Minahasa Selatan, PALAKAT.id – Terdakwa perusakan Wale Paliusan organisasi penghayat Kepercayaan Terhadap Tuhan yang Maha Esa Lalang Rondor Malesung (Laroma) dengan Nomor perkara 78/Pid.B/2022/PN Amr atas nama Frengki Sual alias Kengki, divonis Majelis Hakim dengan hukuman penjara selama 8 bulan. Pembacaan putusan ini digelar di Pengadilan Negeri Amurang, Kamis (23/2/2023).

Dalam pembacaan ini, disebutkan bahwa terdakwa Kengki terbukti secara sah melakukan perusakan. Adapun Jaksa Penuntut Umum (JPU) menuntut dengan pasal 406 ayat 1 KUHP jo pasal 64 ayat 1 KUHP dengan penjara selama satu tahun.

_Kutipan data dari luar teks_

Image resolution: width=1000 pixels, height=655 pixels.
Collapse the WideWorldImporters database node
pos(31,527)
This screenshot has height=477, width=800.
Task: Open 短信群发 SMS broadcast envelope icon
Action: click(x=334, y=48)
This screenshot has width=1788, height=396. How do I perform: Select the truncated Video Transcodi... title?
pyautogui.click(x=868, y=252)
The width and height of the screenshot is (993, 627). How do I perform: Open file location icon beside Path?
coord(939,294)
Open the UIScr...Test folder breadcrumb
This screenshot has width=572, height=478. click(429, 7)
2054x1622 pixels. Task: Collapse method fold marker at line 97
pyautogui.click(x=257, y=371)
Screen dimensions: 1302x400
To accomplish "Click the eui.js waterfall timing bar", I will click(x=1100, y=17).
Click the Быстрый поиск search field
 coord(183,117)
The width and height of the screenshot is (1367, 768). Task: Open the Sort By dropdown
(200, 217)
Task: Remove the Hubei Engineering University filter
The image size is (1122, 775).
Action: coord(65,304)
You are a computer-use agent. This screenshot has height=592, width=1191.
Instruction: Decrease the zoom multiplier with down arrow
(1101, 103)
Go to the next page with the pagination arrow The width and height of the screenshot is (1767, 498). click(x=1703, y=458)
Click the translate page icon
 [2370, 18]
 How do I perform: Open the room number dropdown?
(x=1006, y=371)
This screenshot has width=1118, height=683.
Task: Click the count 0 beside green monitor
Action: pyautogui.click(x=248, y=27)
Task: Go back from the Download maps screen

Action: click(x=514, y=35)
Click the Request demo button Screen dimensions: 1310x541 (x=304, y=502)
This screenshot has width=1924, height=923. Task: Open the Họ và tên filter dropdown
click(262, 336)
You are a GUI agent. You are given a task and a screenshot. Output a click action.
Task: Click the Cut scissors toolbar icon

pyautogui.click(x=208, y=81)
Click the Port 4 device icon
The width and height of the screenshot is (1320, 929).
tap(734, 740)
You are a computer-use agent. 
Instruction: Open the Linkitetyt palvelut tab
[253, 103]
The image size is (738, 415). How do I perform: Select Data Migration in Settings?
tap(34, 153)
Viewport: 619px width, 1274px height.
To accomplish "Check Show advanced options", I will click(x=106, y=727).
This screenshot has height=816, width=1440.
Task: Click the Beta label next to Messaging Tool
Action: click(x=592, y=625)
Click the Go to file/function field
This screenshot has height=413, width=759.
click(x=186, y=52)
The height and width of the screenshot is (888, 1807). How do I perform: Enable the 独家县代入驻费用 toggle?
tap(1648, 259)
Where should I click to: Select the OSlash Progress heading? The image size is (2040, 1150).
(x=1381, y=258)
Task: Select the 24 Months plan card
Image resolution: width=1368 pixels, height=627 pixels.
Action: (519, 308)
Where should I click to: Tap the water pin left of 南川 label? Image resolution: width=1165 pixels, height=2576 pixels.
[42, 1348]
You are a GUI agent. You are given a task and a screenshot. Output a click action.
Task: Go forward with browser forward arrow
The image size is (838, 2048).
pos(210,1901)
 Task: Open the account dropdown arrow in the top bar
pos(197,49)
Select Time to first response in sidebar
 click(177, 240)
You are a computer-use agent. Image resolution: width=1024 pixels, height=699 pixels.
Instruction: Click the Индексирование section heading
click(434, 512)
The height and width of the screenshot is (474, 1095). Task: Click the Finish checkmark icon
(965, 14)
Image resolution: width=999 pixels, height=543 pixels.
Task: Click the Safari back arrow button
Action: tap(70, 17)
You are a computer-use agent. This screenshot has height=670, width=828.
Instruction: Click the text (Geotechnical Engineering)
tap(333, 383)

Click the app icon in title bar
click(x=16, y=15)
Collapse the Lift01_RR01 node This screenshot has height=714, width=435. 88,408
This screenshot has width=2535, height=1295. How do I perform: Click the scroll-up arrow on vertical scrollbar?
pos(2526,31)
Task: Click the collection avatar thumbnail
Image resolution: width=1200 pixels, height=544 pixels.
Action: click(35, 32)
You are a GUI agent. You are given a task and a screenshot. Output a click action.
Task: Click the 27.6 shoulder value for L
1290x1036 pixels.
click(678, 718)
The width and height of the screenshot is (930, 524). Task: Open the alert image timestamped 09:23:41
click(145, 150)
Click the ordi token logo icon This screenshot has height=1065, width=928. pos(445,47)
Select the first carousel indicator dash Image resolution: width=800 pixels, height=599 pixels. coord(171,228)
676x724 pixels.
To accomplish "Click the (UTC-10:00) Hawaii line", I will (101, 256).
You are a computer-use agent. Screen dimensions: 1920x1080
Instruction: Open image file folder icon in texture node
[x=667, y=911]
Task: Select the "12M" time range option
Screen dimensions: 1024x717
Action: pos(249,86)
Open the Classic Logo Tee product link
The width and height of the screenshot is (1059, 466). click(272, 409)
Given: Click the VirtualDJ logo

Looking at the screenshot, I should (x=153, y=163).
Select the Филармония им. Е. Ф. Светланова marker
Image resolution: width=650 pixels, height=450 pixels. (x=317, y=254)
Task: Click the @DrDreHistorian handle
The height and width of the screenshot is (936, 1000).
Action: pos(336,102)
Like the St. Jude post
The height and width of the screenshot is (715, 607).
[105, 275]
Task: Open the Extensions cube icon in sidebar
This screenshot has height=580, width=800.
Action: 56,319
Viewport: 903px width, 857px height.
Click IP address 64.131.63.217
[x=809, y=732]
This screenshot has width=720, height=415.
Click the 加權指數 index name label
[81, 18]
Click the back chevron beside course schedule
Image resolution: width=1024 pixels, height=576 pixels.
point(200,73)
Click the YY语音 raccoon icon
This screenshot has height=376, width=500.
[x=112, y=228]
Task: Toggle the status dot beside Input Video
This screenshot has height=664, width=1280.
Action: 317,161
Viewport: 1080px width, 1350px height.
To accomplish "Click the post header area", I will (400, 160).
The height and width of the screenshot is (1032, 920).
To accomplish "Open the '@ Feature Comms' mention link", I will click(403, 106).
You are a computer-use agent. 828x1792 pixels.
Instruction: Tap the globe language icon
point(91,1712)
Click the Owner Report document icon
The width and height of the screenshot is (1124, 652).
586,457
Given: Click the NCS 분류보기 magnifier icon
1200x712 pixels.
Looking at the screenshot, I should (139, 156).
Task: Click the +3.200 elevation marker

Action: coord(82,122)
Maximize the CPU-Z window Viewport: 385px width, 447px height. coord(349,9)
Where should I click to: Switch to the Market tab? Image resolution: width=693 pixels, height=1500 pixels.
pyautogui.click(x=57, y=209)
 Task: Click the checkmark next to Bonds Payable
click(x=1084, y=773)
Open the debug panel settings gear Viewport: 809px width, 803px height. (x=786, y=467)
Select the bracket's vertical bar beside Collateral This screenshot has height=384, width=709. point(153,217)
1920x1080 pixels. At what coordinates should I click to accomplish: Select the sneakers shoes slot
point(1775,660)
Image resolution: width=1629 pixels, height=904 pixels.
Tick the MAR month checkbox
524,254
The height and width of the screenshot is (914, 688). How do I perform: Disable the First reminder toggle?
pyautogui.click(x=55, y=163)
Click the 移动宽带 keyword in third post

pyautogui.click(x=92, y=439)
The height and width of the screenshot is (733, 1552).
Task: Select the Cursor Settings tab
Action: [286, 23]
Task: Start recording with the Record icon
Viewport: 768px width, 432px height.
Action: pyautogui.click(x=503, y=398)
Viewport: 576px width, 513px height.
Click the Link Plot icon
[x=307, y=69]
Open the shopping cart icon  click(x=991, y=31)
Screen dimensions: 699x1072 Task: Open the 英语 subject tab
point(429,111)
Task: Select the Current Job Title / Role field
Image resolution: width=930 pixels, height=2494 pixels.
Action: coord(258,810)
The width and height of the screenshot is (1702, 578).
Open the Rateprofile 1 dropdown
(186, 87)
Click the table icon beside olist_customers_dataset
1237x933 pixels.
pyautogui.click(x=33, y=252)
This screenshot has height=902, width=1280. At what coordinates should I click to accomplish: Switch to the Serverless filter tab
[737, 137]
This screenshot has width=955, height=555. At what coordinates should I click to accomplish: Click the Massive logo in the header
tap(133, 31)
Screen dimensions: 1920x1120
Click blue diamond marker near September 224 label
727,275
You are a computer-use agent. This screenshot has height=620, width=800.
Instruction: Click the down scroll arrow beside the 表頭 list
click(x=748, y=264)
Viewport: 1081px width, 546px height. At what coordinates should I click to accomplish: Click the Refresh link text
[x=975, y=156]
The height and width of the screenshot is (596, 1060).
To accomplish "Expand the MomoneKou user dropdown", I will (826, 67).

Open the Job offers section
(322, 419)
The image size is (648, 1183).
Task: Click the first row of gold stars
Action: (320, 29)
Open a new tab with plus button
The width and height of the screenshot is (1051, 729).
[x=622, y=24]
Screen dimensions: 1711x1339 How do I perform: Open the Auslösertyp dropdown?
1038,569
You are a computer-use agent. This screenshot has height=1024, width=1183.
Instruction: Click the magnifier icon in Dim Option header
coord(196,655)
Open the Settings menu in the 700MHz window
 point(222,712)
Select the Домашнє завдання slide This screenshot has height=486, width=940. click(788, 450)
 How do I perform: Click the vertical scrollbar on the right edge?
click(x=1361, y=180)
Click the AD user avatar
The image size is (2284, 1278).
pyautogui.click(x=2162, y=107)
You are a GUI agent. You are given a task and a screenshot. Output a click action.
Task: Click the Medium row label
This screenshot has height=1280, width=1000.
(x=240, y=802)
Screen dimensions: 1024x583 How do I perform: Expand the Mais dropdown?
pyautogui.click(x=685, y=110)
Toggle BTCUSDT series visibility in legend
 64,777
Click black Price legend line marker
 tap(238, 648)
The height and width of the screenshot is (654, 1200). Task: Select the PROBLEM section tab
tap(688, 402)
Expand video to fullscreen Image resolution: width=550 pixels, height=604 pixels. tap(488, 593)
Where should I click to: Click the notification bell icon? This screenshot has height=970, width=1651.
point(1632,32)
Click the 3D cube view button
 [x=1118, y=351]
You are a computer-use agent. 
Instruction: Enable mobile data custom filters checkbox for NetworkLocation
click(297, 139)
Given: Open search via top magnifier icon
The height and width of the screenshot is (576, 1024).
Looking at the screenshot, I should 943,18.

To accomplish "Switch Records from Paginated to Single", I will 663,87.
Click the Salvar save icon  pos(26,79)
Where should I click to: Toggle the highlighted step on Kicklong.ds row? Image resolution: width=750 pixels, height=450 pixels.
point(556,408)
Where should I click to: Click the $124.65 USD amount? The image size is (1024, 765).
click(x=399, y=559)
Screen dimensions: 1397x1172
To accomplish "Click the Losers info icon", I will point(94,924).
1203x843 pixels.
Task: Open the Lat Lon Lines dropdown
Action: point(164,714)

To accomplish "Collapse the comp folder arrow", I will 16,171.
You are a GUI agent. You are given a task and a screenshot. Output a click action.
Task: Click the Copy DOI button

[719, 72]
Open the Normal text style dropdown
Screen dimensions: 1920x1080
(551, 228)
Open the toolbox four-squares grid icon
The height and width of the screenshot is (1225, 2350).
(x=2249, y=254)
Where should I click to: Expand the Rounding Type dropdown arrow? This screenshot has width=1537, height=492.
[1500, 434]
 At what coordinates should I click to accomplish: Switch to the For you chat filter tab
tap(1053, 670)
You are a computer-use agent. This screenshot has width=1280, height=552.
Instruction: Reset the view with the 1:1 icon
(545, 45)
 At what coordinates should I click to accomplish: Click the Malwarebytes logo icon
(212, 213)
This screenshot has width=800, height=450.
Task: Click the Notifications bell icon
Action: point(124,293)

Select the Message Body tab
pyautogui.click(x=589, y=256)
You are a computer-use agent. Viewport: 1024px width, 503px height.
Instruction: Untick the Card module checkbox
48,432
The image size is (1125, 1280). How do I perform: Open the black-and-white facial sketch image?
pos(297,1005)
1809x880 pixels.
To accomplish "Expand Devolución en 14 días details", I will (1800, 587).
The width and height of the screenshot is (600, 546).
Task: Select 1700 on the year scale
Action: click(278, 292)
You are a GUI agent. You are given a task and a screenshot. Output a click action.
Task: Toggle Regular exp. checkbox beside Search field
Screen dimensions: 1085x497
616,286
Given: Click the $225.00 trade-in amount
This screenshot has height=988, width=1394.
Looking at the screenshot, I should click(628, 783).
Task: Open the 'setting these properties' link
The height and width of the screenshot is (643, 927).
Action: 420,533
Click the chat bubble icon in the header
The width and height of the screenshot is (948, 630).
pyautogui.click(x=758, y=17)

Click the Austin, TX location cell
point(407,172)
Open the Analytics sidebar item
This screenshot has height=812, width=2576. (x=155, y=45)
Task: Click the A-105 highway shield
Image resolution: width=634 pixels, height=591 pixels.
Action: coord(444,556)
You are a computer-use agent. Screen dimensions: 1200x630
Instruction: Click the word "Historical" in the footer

Diketahui kronologi terjadinya perusakan ini, pada hari Selasa tanggal 21 Juni 2022, terdakwa Kengki merusak dan menghancurkan bangunan milik dari Selvi Tombuku yang berlokasi di desa Tondei Dua, Jaga II, Kecamatan Motoling Barat yang adalah juga sebagai wale paliusan atau tempat berkumpul Penghayat Kepercayaan Laroma.

Tak puas dengan itu, dia kemudian kembali melanjutkan aksi bejatnya sekira pukul 20.00 wita dengan membakar ban bekas di sekitaran rumah milik korban.

Pelaku kemudian melanjutkan keesokan harinya dikisaran jam 05.00 wita, terdakwa membawa senso (alat pemotong) dan langsung merobohkan pohon kelapa milik korban di area rumah yang telah dihancurkannya sebelumnya.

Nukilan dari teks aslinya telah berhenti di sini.